Vanta Goes From Low Profile Startup To $500 Million Valuation With $50 Million Sequoia Series A

Vanta CEO Christina Cacioppo (center) with some of her audit-enabling software team.

Vanta

Christina Cacioppo says she enjoyed the looks on investors’ faces when she opened the books on her software startup, Vanta.

In 2018, Cacioppo had taken Vanta through Y Combinator and raised $3 million in seed investment. Then she went dark, fueling her business, which provides security and compliance software to businesses, through its upfront sales. The company reached 600 customers without a proper website; today, it says it’s helped 1,000 with their SOC 2 compliance audits, passing $10 million in annual recurring revenue while reaching 65 employees.

“People still think we are off in some random corner, which is great,” Cacioppo recalls thinking. “Let them think that, while we get bigger than anyone thought we were.”

Every startup outgrows the build-in-quiet act eventually, however. For Vanta, that means sharing the news that the company’s raised an over-sized $50 million Series A funding round led by Sequoia. All parties declined to comment on valuation. But the investment values Vanta at about $500 million, a source with knowledge of the round tells Forbes.

Vanta’s approach: apply the continuous monitoring of other software businesses, such as Datadog or PagerDuty, to what has until-now been an annual or semi-annual audit scramble. While an auditor still needs to go through a customer’s books, they can do so with Vanta’s reports, which keep a business honest about its security and data compliance year-round. That means fewer surprises, inside and outside a business.

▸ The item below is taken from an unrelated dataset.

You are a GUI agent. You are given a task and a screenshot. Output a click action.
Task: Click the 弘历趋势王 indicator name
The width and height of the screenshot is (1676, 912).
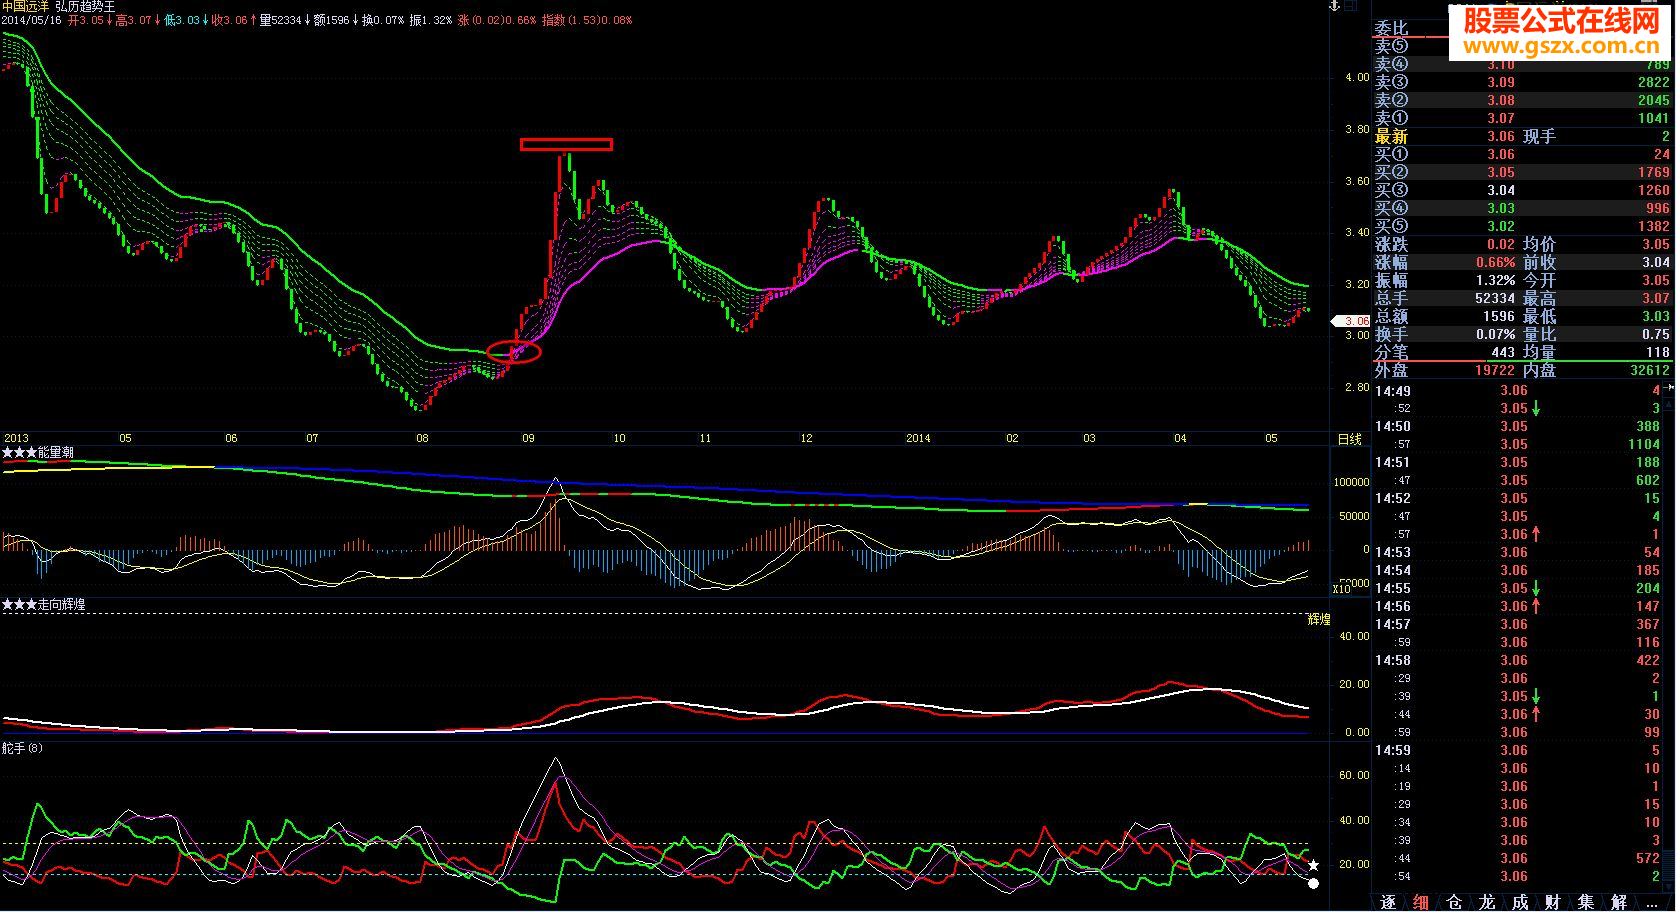pos(85,6)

The need for such a product came to Cacioppo at Dropbox, where she worked from 2014 to 2016 as the first product manager on Dropbox Paper, that business’s attempt to compete with collaborative document tools like Google Docs and Quip, now part of Salesforce. After stints in venture capital at Union Square Ventures and as an entrepreneur working on several projects including a video messaging app that was perhaps ahead of its time, Cacioppo had joined Dropbox for big tech company experience.

But rolling out Paper to Dropbox customers, she and her team had drawn the ire of the company’s legal department, who determined doing so would make Dropbox non-compliant in its contracts.“It was frustrating, because we were trying to find product market fit, but you couldn’t just give Paper to anyone who pays for Dropbox,” Cacioppo says.

After spending 2017 studying the market, Cacioppo and co-founder Erik Goldman, no longer a part of the startup, attended YC. The business took off among other companies to have gone through the startup accelerator, eventually reaching Affinity, Lattice, Loom and Clubhouse (the work software one).

One of Vanta’s first customers was Notion, the work software startup that reached a $2 billion valuation in April 2020. There, COO Akshay Kothari says the company is close to receiving its SOC 2 certification with Vanta’s help after several years of using its monitoring tools. “A lot of companies, even us, we’re kind of scared off” by what has been considered a “gnarly” certification process, Kothari says. Vanta, however, serves as a forcing function for companies to get more mature about the security of their data, he says. “Now I wish we had done it sooner.”

With HIPAA compliance in healthcare and ISO/IEC 27001 certifications now supported and more to come, Cacioppo finally decided to hire her first marketing employee last fall, a late move she calls “a badge of honor, which is also pretty embarrassing.” To raise the round, she contacted five investors with whom she’d maintained close relationships, and asked them to keep things quiet to avoid a full-blown auction.

Sequoia’s Andrew Reed was one of them; he says he was impressed by how many Sequoia companies, nearly two dozen, were using Vanta happily. “Vanta helps their customers grow their businesses faster, and when products do that, people tend to talk about them,” Reed says. Offering up some of the entrepreneurs with whom he’s invested as references, Cacioppo called them — and the rest. Their rave reviews and the Sequoia’s track record of supporting big-ambition founders won the day.

With the funding, Vanta plans to keep hiring, including opening a New York office, while also investing in product, more certifications, and marketing. “We’ve been at a one on our PR and marketing dial, and now it’s becoming more obvious it will benefit us, so let’s turn that dial to a 10,” Cacioppo says. “I want to build a large, category-defining internet company that redefines how we think about security and trust in the internet and services.”

Her advice for other entrepreneurs looking to take a similar similar slow-then-sudden approach: focus less on the VC game. And when you do meet firms, put them to work by asking them for intros to their portfolios — a win-win that allows both sides to grow their businesses while scoping each other out.

“I really liked venture, I still really like the inside baseball, all the machinations,” she says. “But if you confuse financing success with company-building success, you will only get one of those things.”